The test creates a new directory under RESULTS_HOME. In there you will see an execute.pl file which is run during the test but can be rerun manually. So the commands issued in the test can be tweaked (e.g. to add extra arguments to java command lines) and the test rerun.

Each time the test is run via stf.pl a new directory is created with a newly generated execute.pl etc. files.

The java test case code is in the openjdk.test.jlm directory in the openjdk-systemtest repository (under SYSTEMTEST_HOME). If you make want to try changes to those files, edit, rebuild and rerun.

@LinHu2016
Copy link

so above the validation code should be like this

	long currentUsageUsed = current_usage.getUsed();
        long peakUsageUsed = peak_usage.getUsed();

		if (peakUsageUsed < currentUsageUsed) {
			Message.logErr("  Peak usage smaller than current usage here:");
			Message.logErr("  Memory Pool:              " + poolName);
			Message.logErr("  Memory Type:              " + poolType);
			Message.logErr("  Peak Usage:               " + peak_usage.toString());
			Message.logErr("  Current Usage:            " + current_usage.toString());
			Assert.fail("Peak Usage used memory smaller than Current Usage used memory");
		}

I mean call getUsagge() before calling getPeakUsage(), not current_usage.getUsed() before peak_usage.getUsed(), so for the confusion.

@lumpfish
Copy link
Contributor

lumpfish commented Feb 3, 2021

After more investigation (using hotspot jdk8 mac, which shows this failure more often than other platforms (about 1 in 10 test runs)), is seems that peak_usage is not updated often enough to guarantee that it will always be equal to or greater than the maximum value that current usage has ever had.

Adding some additional code to the test case demonstrates this:

  Memory Pool:              Code Cache
  Memory Type:              Non-heap memory
  Part of Memory System:    Yes
174: Getting current usage:
  Current Memory Usage:     init = 2555904(2496K) used = 26777216(26149K) committed = 27262976(26624K) max = 251658240(245760K)
178: Getting peak usage:
  Peak Memory Usage:        init = 2555904(2496K) used = 26774912(26147K) committed = 27262976(26624K) max = 251658240(245760K)
185: Checking peak usage:
Trace:  peakUsageUsed = 26774912, currentUsageUsed = 26777216
Trace:  peakUsageUsed = 26774912, currentUsageUsed = 26777216
Trace:  peakUsageUsed less than currentUsageUsed, getting values again
Trace:  new values peakUsageUsed_2 = 26774912, currentUsageUsed_2 = 26772096

The test case was modified such that if the returned peak usage value was less than the returned current usage value the values were retrieved once more.
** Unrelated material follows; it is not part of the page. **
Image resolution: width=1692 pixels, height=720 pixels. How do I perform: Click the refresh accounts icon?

Upon retrieving the values a second time, the peak usage value was unchanged, but the current usage value has fallen back below the peak usage value.
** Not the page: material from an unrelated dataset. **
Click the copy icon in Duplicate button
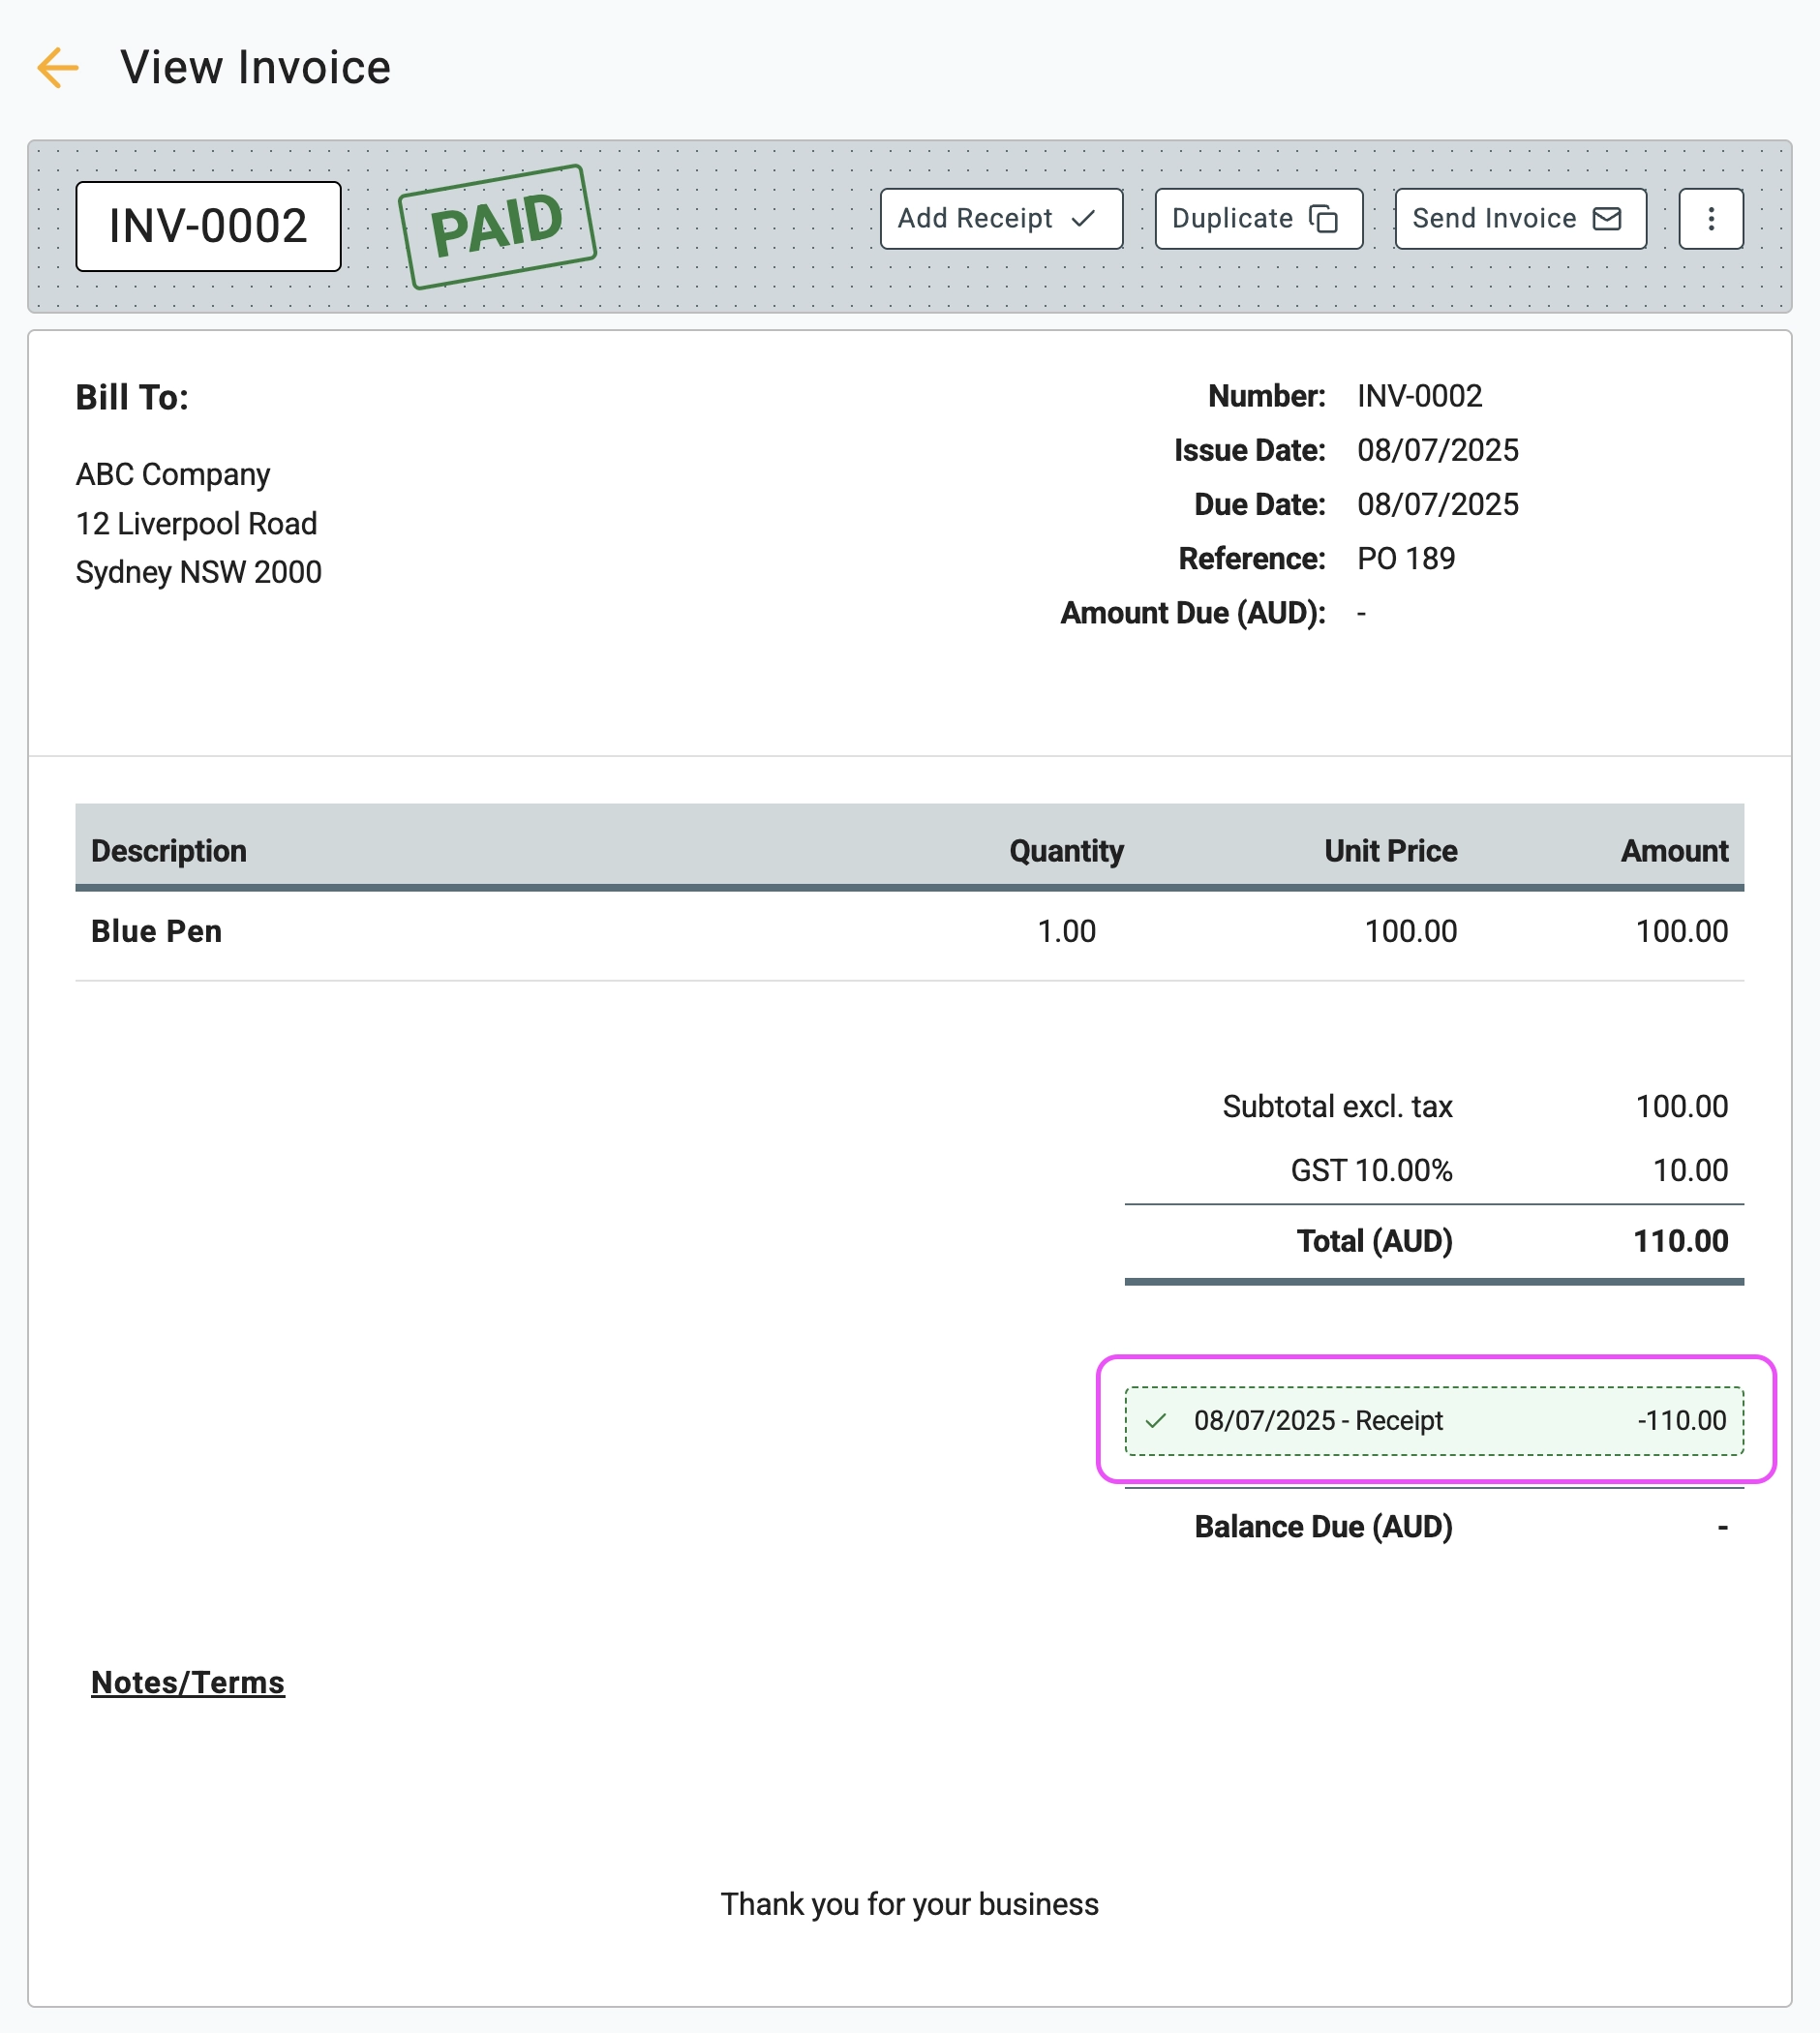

The openjdk test case https://github.com/openjdk/jdk/blob/05a764f4ffb8030d6b768f2d362c388e5aabd92d/test/hotspot/jtreg/compiler/codecache/jmx/PeakUsageTest.java#L77 performs a similar test, suggesting that the behavior observed here is not expected.

@caozg2021
Copy link

I add some debug info in CodeHeapPool::used_in_bytes to print _next_segment and _freelist_segments

https://github.com/AdoptOpenJDK/openjdk-jdk8u/blob/9dbeec9bf0ab6ab16ce60e51bbf978774d929e74/hotspot/src/share/vm/services/memoryPool.hpp#L222

debug info like this

tty->print("Code Cache printInfo %d, %d\n", _next_segment,  _freelist_segments);

and print the CodeBlob's name at CodeCache::free

https://github.com/AdoptOpenJDK/openjdk-jdk8u/blob/9dbeec9bf0ab6ab16ce60e51bbf978774d929e74/hotspot/src/share/vm/code/codeCache.cpp#L214

and open log in NMethodSweeper::sweep_code_cache

https://github.com/AdoptOpenJDK/openjdk-jdk8u/blob/9dbeec9bf0ab6ab16ce60e51bbf978774d929e74/hotspot/src/share/vm/runtime/sweeper.cpp#L347

then reproduce this issue ,the debug is below

Code Cache printInfo 358516, 1984
Code Cache printInfo 358516, 1984
Code Cache printInfo 358516, 1984
### Sweep at 0 out of 4252. Invocations left: 16
Code Cache printInfo 358557, 1984
UsageMemory Code Cache init 2555904, used 22820672,  commit 23003136, max 251658240
### Sweep at 265 out of 4253. Invocations left: 15
CodeCache::free nmethod
### Sweep at 530 out of 4253. Invocations left: 14
CodeCache::free nmethod
### Sweep at 795 out of 4253. Invocations left: 13
CodeCache::free nmethod
Code Cache printInfo 358598, 2060
PeakMemory Code Cache init 2555904, used 22818432,  commit 23003136, max 251658240
Code Cache printInfo 358598, 2060
Code Cache printInfo 358598, 2060
Code Cache printInfo 358598, 2060

I think this issue is caused by CodeCache sweep,
First get the CodeCache pool 's UsageMemory _next_segment is 358557 _freelist_segments is 1984, but now the MemoryPool:_peak_usage not update ,then the sweeper sweep the CodeCache , the _freelist_segments increase , after that , get the CodeCache pool's PeakMemory, _next_segment is 358598 _freelist_segments is 2060 . so the CodeCache's peak memory usage is less than the current memory usage.

@lumpfish
Copy link
Contributor

I had been investigating along these lines:

  1. Peak usage is updated in record_peak_memory_usage(), which gets the current memory usage and updates peak usage if it is now smaller than current usage
  2. record_peak_memory_usage() looks to be called at the start of each gc cycle, and whenever getPeakUsage is called via java.lang.management
  3. getUsage() (i.e. get current usage) just returns the value from get_memory_usage().
  4. So I guessed there is a timing window where in between two calls to record_peak_memory_usage a call to get_memory_usage might return a value greater than the last recorded peak_usage, but which was never recorded as a 'peak'.

Running locally

  1. I've never seen this issue running with a 1 CPU virtual machine
  2. I've run a test where peak usage is updated in get_memory_usage() whenever the current memory is greater than the previous peak usage, and have not seen the failure then. Such a 'fix' would have a performance hit.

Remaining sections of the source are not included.